Behaviorism for Parents 3

Behaviorism for Parents – Moving Up (Lesson 3)

(If you haven’t read the first two installments, find them here and here.) 

You don’t want to reward your kid for every little thing forever.

(1) First, how much does that behavior become intrinsically (or naturally) rewarding, meaning it will maintain itself over time after awhile? For example, exercise might be this way. We have to reward ourselves in the beginning to make it a habit, but once we start feeling better exercise is easier and more pleasant and our bodies feel good, so we don’t have to reward it anymore. Speaking more kindly results in nicer, easier relationships; sometimes even keeping one’s room clean ends up feeling good. If your kid starts doing a behavior with no reminders and no complaining, you can try just reducing the amount or frequency of the reward over time.
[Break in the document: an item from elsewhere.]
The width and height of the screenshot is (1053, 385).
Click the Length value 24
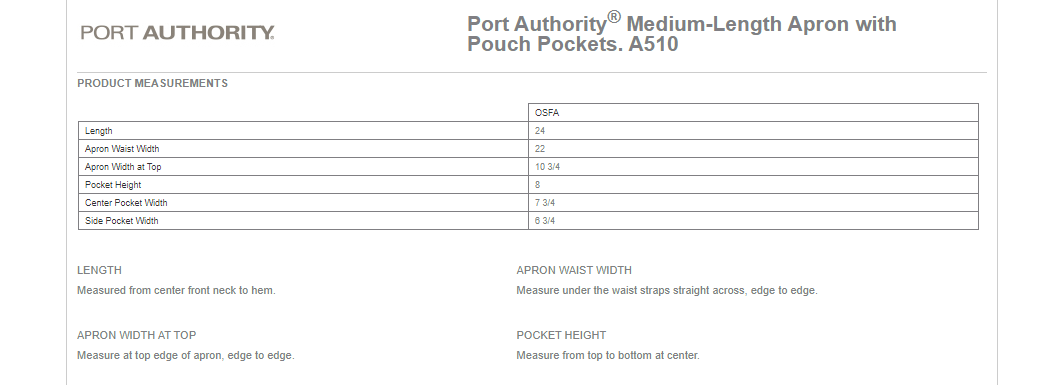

(2) You may be able to improve behavior through shaping, as described in the last post.

(3) You may want to use chaining. It’s similar to shaping, but chaining means stringing several desired behaviors together. You probably already did this at least once during potty training, because that’s a multi-behavior process (where each behavior was probably also shaped). When you first started potty training, you probably did all the work – getting to the bathroom, disrobing, setting the kid on the toilet, wiping or helping them wipe (wiping effectively is definitely one of those behaviors that needed shaping!), redressing, flushing, and washing hands. All your kid did was sit there and sometimes pee or poop. And at that time, they probably got praise or the potty song or an m&m, right? But eventually, you didn’t reward them just for peeing, they also had to flush. Then pee, flush, and pull pants up and down. All the way to being able to the whole chained process! (And, depending on how old your kids are, you probably don’t even give them m&m’s anymore -haha!)
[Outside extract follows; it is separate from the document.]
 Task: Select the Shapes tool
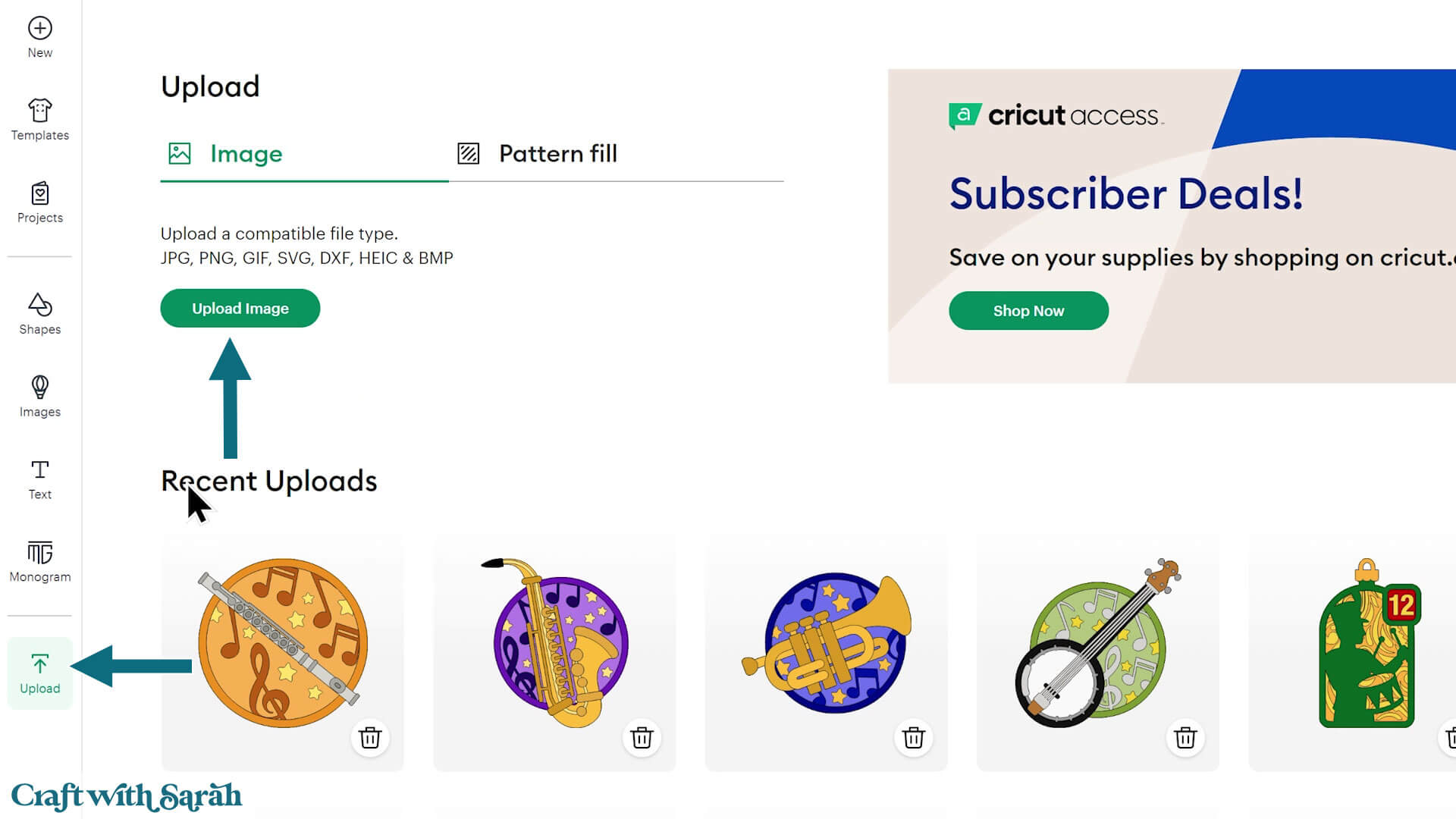[x=40, y=314]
(4) You may want to use a token economy. A token economy is especially helpful (and more convenient) when kids get older and so rewards are a little more substantial or when they can handle a little delay in their reward. (Remember, really little kids can’t make the connection even with a few minutes’ delay (this is why you brought the m&ms to the bathroom with you!), but older kids’ and teens can wait till the end of the day, week, or even more.

A token economy means that you use something symbolic (a “token”) to keep track of the rewardable behaviors, and then give the reward once they’ve added up. This could be stickers on a chart, or paper tickets that can be turned in, etc. One way to do this is just for any extra helpful chores, behaviors, etc. – for example, when a kid does a task that helps the family that’s not part of their regular responsibilities, they get a sticker. Once they get 20 stickers, they get $20. (This is more convenient than giving $1 each time.)

But if you’re using the token economy to keep track of regular chores, behaviors, responsibilities, you need to make sure that the child is regularly earning between about 60-80% of their available tokens per day. If they are earning 100% every day, it actually reduces their motivation. You can increase the difficulty of the tasks. If they are earning under 60%, they’ll also lose motivation. That means you need to reduce the difficulty of the behaviors to keep them invested in the program.